BEGIN Stored records

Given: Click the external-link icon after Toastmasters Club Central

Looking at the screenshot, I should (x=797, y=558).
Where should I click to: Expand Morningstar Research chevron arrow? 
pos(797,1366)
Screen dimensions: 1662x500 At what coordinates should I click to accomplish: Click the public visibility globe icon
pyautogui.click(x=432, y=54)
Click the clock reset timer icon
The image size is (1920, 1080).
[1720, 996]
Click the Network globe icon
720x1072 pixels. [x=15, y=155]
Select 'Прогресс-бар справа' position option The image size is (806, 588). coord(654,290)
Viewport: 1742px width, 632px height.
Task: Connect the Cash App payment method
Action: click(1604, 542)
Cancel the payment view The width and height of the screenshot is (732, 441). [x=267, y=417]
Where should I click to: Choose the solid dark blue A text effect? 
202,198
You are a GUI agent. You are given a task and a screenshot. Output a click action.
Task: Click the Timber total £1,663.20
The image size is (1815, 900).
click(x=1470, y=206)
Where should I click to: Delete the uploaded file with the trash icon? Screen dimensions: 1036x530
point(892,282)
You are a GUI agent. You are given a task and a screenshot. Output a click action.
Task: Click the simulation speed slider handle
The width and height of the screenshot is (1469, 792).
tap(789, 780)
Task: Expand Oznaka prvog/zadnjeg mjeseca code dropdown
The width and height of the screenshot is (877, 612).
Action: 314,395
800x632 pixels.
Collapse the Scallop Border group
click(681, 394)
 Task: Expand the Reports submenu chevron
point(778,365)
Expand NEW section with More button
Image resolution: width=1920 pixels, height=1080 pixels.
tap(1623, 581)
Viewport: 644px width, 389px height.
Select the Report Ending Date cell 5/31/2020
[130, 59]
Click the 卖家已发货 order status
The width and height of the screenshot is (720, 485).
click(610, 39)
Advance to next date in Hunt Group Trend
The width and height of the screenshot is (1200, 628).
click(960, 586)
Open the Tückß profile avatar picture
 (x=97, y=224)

END Stored records

# Goal
Reproduce the listing above in full, replacing "Scallop Border" with "Wavy Border" and leaving everything else unchanged.

# Written solution
Given: Click the external-link icon after Toastmasters Club Central

Looking at the screenshot, I should (x=797, y=558).
Where should I click to: Expand Morningstar Research chevron arrow? 
pos(797,1366)
Screen dimensions: 1662x500 At what coordinates should I click to accomplish: Click the public visibility globe icon
pyautogui.click(x=432, y=54)
Click the clock reset timer icon
The image size is (1920, 1080).
[1720, 996]
Click the Network globe icon
720x1072 pixels. [x=15, y=155]
Select 'Прогресс-бар справа' position option The image size is (806, 588). coord(654,290)
Viewport: 1742px width, 632px height.
Task: Connect the Cash App payment method
Action: click(1604, 542)
Cancel the payment view The width and height of the screenshot is (732, 441). [x=267, y=417]
Where should I click to: Choose the solid dark blue A text effect? 
202,198
You are a GUI agent. You are given a task and a screenshot. Output a click action.
Task: Click the Timber total £1,663.20
The image size is (1815, 900).
click(x=1470, y=206)
Where should I click to: Delete the uploaded file with the trash icon? Screen dimensions: 1036x530
point(892,282)
You are a GUI agent. You are given a task and a screenshot. Output a click action.
Task: Click the simulation speed slider handle
The width and height of the screenshot is (1469, 792).
tap(789, 780)
Task: Expand Oznaka prvog/zadnjeg mjeseca code dropdown
The width and height of the screenshot is (877, 612).
Action: 314,395
800x632 pixels.
Collapse the Wavy Border group
click(681, 394)
 Task: Expand the Reports submenu chevron
point(778,365)
Expand NEW section with More button
Image resolution: width=1920 pixels, height=1080 pixels.
tap(1623, 581)
Viewport: 644px width, 389px height.
Select the Report Ending Date cell 5/31/2020
[130, 59]
Click the 卖家已发货 order status
The width and height of the screenshot is (720, 485).
click(610, 39)
Advance to next date in Hunt Group Trend
The width and height of the screenshot is (1200, 628).
click(960, 586)
Open the Tückß profile avatar picture
 (x=97, y=224)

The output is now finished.